AIDES. Mesure emblématique parmi les dispositifs mis en place par le Gouvernement pour soutenir les entreprises durant la crise économique du Covid-19, le Prêt garanti par l'Etat, ou PGE, n'est pas systématiquement accordé aux demandeurs. D'autres outils spécifiques existent néanmoins pour les sociétés en difficulté.

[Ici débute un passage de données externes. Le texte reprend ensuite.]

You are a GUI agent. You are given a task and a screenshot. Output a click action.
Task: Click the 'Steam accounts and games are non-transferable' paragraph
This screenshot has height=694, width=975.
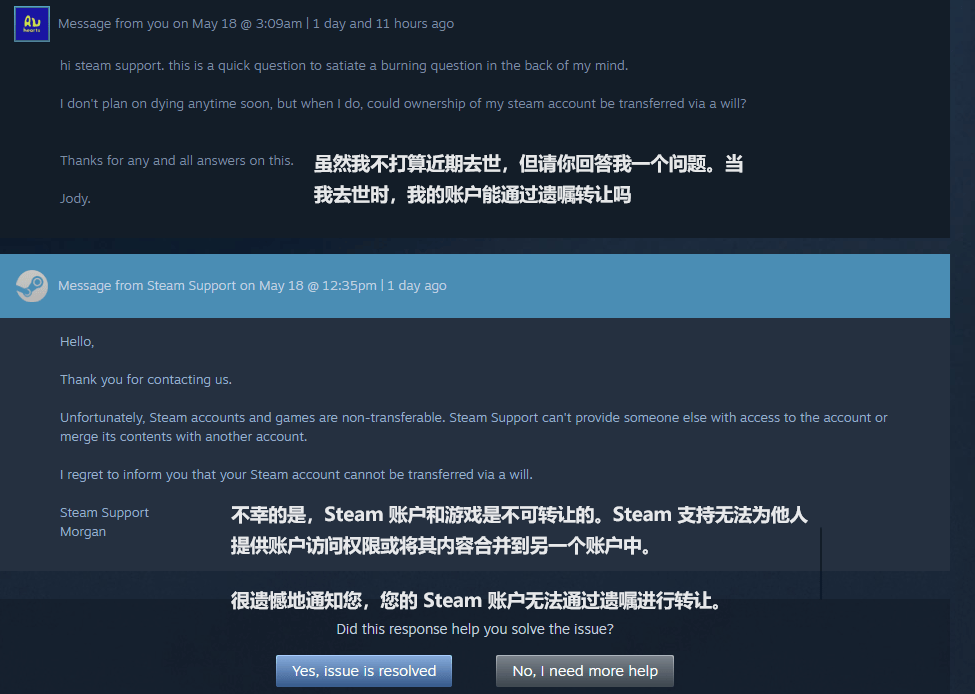click(x=473, y=427)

Prêts garantis par l'Etat (PGE), prêts participatifs directs de l'Etat, report des échéances sociales et fiscales, Activité partielle de longue durée (APLD), Fonds de solidarité... On ne compte plus les nombreux dispositifs d'aide mis en place par la puissance publique pour soutenir les entreprises françaises durant la crise économique du Covid-19, amorcée par le confinement sanitaire du printemps 2020. Parmi toutes ces mesures, il en est une qui a beaucoup fait - et fait toujours - parler d'elle, c'est le système des fameux PGE.

 

Destiné à offrir une bouffée d'air frais à des sociétés en difficulté mais qui devront évidemment le rembourser, ce dispositif n'est toutefois pas systématiquement accordé aux structures qui en font la demande. Les refus de l'Administration s'expliquent la plupart du temps par la nécessité d'opérer "une profonde restructuration" des demandeurs en question. Néanmoins, d'autres outils spécifiques ont été mis en place pour soutenir les entreprises dans le besoin.

 

Deux étapes : d'abord la Médiation du crédit, puis les Codefi

 

En premier lieu, le ministère de l'Economie souligne que les professionnels s'étant vus refuser un PGE ont la possibilité de contacter la Médiation du crédit de leur département de domiciliation. Celle-ci est effectivement en mesure de rouvrir certains dossiers avec les établissements bancaires qui n'auraient pas donné leur feu vert à l'octroi d'un prêt, et établir ainsi les termes d'un éventuel accord.

 

Dans un second temps, si jamais les échanges entre la Médiation du crédit et les banques se révèlent infructueux, les entreprises, les établissements bancaires ou le Médiateur du crédit peuvent saisir les Comités départementaux d'examen des problèmes de financement des entreprises, ou Codefi, et plus particulièrement les Commissaires aux restructurations et à la prévention des difficultés, ou CRP. Les Codefi peuvent être en mesure de procéder à la restructuration du passif de l'entreprise en difficulté, et proposer des nouveaux financements, à l'instar des prêts du Fonds de développement économique et social (FDES), des prêts bonifiés, des avances remboursables ou encore des prêts participatifs. La liste des interlocuteurs locaux des Codefi est accessible ici.

 

Différents dispositifs pour les différentes tailles d'entreprises

 

Dans le détail, le FDES est un dispositif spécial doté d'1 milliard d'euros et activé par les Codefi. Il a pour mission d'accompagner les restructurations financières et opérationnelles des entreprises en difficulté, essentiellement des structures de plus de 250 salariés. Ce soutien s'organise avec le concours de financeurs privés.

 

Les prêts bonifiés et les avances remboursables constituent "un nouveau dispositif discrétionnaire d'intervention" doté de 500 millions d'euros et qui s'adresse aux sociétés de 50 à 250 salariés. On y recourt quand l'octroi du PGE s'avère impossible et que les plans d'apurement du passif fiscal et social s'avèrent insuffisants pour garantir que l'entreprise se remette sur les rails. Attention toutefois, le dispositif est soumis à certaines conditions pour pouvoir être éligible.

 

Enfin, les prêts participatifs ciblent les très petites et petites entreprises (employant moins de 50 salariés) qui rencontrent des difficultés pour obtenir un PGE. Ils sont censés leur permettre de se reconstituer "un volant de trésorerie" tout en améliorant "leur structure de bilan". Ces prêts spécifiques au taux de 3,5% s'étalent sur 7 ans et disposent d'un "différé d'amortissement total de 12 mois à partir du décaissement", précise Bercy. Les entreprises concernées par le champ d'intervention des prêts participatifs sont invitées à contacter leur Codefi, qui examinera le dossier et prononcera une "pré-décision". Par la suite, la société pourra finaliser sa demande simplifiée sur une plate-forme en ligne dédiée.